- **REQUIREMENT**
Taking the listing below, restate word for word each line from the line with "어르신, 폐렴구균예방접종 맞으셨어요? (123, 752)" to the line with "РФ знищила близько", ends included, and stop there.

- **DATASET CONTENT**

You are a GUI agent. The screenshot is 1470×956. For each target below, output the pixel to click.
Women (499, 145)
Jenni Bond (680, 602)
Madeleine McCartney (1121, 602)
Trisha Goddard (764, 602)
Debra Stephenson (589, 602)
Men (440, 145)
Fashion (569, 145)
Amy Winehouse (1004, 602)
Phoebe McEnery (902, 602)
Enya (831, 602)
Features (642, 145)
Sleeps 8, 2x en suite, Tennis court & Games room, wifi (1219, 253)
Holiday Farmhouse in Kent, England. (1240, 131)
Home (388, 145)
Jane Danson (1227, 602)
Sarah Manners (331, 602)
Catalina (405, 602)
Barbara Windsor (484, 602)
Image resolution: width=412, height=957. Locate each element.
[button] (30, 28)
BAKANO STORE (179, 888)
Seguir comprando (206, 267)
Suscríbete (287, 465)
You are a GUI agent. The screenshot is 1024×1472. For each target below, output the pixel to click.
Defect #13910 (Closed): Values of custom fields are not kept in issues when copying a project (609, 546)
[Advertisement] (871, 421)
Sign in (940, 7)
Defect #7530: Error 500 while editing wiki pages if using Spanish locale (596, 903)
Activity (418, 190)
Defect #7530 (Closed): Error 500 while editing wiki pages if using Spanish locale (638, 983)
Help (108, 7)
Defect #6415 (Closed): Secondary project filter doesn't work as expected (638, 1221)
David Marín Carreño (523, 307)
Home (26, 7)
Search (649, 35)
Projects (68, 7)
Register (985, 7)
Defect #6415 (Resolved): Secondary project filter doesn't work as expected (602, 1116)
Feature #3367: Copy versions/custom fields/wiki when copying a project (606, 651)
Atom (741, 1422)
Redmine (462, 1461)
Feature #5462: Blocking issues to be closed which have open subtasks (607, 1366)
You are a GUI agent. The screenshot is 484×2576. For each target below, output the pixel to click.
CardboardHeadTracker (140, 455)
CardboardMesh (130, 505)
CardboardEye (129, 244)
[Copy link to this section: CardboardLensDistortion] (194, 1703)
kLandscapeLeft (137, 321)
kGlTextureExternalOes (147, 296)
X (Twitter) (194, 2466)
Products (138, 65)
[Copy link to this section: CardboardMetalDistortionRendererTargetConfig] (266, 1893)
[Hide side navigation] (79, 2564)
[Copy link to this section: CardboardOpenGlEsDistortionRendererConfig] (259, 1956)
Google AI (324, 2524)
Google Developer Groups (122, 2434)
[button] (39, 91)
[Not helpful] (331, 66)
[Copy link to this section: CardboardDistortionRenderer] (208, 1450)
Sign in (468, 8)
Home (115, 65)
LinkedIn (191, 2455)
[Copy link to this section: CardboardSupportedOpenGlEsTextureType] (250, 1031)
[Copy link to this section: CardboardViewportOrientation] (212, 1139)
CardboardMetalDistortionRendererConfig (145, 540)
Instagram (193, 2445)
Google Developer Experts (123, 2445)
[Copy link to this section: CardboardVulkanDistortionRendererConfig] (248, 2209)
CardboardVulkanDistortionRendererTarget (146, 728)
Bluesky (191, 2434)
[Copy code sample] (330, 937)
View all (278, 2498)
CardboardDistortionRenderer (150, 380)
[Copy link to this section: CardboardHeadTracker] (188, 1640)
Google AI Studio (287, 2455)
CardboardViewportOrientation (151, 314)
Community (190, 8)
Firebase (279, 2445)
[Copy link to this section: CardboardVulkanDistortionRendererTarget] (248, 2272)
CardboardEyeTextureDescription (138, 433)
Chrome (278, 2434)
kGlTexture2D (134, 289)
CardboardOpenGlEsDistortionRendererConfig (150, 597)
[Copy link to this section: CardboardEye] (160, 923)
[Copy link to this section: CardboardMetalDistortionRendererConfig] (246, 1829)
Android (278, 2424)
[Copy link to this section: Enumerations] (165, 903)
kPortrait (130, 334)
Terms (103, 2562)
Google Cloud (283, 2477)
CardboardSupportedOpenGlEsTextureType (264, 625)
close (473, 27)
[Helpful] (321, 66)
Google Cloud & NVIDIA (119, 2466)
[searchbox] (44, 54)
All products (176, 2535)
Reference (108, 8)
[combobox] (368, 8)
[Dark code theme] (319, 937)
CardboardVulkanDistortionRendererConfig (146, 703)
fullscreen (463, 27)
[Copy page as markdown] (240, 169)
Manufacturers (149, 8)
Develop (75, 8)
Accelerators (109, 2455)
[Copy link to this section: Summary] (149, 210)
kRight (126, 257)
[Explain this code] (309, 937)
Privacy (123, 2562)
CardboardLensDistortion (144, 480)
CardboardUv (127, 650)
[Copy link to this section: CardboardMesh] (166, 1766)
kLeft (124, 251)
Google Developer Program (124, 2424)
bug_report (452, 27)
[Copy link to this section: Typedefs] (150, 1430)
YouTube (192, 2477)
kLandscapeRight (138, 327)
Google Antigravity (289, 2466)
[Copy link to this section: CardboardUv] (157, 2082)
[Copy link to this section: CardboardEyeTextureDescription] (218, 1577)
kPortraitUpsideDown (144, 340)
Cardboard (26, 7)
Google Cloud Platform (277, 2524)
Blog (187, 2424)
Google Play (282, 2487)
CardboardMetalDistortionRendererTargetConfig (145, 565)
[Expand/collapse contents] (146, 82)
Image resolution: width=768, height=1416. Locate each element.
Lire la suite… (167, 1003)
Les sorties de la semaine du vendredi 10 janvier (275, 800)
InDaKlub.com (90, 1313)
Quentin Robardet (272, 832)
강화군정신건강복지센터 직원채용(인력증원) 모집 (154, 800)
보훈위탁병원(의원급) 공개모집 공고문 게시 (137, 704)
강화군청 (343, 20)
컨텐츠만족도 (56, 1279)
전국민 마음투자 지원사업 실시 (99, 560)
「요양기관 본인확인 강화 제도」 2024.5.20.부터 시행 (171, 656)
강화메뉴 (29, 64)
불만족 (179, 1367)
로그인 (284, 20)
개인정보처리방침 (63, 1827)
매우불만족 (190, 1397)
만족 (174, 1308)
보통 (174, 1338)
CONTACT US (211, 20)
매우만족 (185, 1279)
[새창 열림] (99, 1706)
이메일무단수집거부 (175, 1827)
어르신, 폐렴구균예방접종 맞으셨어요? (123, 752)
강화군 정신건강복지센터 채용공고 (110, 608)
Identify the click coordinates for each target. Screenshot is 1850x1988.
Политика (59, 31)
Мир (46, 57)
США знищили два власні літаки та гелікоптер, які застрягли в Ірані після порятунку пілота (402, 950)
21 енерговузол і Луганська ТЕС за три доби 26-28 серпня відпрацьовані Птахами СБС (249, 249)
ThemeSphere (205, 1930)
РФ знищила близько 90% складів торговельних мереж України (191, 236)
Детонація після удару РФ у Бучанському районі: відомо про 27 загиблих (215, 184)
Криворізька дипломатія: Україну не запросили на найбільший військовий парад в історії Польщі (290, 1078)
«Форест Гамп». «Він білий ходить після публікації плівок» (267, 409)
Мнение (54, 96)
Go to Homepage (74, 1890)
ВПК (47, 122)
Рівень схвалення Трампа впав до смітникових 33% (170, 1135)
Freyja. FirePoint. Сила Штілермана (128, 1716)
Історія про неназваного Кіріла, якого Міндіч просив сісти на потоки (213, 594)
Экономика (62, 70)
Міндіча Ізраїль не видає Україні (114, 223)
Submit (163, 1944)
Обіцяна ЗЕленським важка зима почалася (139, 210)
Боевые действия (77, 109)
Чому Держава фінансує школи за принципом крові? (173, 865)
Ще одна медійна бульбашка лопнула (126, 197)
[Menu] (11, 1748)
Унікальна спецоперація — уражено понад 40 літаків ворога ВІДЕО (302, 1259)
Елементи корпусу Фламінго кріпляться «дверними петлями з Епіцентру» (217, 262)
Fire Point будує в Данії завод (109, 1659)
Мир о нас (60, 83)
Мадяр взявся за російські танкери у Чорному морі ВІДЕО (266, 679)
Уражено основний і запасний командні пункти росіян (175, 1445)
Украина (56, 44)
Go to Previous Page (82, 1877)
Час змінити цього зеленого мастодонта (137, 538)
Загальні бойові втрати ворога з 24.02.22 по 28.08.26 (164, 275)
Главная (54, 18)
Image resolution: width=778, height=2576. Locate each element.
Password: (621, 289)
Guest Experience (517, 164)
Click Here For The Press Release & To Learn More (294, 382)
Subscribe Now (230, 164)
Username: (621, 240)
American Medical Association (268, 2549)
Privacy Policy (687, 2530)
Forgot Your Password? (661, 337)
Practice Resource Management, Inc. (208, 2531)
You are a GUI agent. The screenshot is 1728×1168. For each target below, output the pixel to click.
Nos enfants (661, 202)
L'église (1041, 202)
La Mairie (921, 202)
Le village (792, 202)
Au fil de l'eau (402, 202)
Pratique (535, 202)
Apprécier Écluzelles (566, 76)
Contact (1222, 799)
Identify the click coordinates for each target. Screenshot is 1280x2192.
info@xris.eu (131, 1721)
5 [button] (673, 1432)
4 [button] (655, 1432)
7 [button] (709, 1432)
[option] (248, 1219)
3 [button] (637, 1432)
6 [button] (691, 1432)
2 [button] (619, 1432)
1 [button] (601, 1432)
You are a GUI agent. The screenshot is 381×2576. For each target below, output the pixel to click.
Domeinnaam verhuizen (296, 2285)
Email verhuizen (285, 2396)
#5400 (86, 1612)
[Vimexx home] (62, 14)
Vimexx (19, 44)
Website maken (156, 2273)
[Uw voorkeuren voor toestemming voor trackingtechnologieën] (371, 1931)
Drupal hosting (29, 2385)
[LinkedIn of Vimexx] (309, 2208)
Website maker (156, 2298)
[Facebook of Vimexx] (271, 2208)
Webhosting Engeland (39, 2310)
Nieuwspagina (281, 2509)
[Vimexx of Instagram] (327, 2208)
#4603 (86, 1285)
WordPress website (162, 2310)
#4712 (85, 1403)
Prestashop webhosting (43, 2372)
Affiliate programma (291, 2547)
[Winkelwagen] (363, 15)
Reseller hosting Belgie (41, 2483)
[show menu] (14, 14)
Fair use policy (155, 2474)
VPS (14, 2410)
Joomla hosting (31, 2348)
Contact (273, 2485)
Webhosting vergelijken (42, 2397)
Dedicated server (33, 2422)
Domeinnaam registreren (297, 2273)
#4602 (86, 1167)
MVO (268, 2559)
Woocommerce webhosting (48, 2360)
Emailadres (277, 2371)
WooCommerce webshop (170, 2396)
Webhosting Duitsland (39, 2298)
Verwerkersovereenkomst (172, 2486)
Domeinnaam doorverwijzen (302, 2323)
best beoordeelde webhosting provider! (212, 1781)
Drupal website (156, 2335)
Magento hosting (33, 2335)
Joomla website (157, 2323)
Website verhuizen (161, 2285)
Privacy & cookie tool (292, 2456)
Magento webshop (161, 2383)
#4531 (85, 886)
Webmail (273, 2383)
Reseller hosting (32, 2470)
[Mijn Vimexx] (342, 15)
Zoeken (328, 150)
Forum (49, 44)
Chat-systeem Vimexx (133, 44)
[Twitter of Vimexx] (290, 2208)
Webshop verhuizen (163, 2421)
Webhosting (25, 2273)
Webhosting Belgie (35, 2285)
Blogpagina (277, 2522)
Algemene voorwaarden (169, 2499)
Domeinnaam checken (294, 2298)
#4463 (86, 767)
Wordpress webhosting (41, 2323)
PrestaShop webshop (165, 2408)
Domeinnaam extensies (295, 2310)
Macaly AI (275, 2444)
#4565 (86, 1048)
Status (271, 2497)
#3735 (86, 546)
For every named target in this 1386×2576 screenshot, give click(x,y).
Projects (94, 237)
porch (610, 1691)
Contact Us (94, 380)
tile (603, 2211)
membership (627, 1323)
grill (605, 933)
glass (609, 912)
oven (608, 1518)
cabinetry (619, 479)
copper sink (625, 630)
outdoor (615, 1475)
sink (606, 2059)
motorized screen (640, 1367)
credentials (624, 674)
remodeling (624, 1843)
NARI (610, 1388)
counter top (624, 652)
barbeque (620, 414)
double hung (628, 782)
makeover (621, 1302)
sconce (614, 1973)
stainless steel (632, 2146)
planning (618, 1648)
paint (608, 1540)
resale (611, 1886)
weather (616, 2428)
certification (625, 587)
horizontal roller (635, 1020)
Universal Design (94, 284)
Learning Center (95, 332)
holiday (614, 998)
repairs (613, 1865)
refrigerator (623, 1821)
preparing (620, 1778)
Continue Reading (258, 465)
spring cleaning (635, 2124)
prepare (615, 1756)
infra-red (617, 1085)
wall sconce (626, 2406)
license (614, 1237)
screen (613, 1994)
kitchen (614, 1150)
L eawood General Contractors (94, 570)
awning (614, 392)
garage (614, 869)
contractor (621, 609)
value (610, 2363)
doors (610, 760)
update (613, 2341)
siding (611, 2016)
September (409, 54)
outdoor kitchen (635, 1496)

- **TASK SOLUTION**
어르신, 폐렴구균예방접종 맞으셨어요? (123, 752)
강화군 정신건강복지센터 채용공고 (110, 608)
Identify the click coordinates for each target. Screenshot is 1850x1988.
Политика (59, 31)
Мир (46, 57)
США знищили два власні літаки та гелікоптер, які застрягли в Ірані після порятунку пілота (402, 950)
21 енерговузол і Луганська ТЕС за три доби 26-28 серпня відпрацьовані Птахами СБС (249, 249)
ThemeSphere (205, 1930)
РФ знищила близько 90% складів торговельних мереж України (191, 236)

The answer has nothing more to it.